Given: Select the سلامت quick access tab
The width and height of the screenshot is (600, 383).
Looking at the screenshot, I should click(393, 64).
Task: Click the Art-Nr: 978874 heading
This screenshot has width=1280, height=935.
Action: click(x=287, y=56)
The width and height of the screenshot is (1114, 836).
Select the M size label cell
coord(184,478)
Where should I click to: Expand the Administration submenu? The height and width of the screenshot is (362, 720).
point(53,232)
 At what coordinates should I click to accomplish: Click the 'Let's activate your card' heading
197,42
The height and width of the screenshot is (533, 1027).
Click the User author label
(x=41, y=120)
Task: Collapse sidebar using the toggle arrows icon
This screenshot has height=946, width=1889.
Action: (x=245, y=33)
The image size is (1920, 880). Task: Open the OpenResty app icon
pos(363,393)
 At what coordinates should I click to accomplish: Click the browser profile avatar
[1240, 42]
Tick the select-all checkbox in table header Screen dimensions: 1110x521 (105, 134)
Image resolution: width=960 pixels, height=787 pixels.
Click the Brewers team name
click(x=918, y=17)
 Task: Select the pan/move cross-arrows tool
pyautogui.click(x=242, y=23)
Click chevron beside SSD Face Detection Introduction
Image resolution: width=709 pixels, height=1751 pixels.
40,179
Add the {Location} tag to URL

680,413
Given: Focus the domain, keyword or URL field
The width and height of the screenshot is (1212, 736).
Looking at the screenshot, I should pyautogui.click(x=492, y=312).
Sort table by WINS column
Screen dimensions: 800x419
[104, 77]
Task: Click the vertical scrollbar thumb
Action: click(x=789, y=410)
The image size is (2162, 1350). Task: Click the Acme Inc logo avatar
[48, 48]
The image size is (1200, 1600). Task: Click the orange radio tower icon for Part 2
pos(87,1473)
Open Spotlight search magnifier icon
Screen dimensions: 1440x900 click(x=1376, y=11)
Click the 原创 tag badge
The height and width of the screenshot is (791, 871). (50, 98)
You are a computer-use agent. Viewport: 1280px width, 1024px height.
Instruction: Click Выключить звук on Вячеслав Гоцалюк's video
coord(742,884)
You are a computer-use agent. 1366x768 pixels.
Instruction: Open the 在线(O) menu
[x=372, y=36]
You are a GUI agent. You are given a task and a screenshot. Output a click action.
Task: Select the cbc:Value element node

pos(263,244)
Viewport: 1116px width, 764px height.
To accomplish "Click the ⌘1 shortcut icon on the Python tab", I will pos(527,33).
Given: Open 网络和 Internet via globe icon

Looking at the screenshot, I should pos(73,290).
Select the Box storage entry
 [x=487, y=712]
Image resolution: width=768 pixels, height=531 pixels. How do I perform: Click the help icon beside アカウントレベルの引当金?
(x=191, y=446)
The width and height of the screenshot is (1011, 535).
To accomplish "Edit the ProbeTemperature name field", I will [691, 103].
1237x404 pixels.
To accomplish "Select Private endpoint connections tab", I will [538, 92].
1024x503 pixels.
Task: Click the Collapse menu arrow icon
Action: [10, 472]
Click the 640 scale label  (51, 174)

****************************************

▸ What needs to be done
Search the data above and return each line in which "computer" occurs.

▸ Answer to this task
You are a computer-use agent. Viewport: 1280px width, 1024px height.
You are a computer-use agent. 1366x768 pixels.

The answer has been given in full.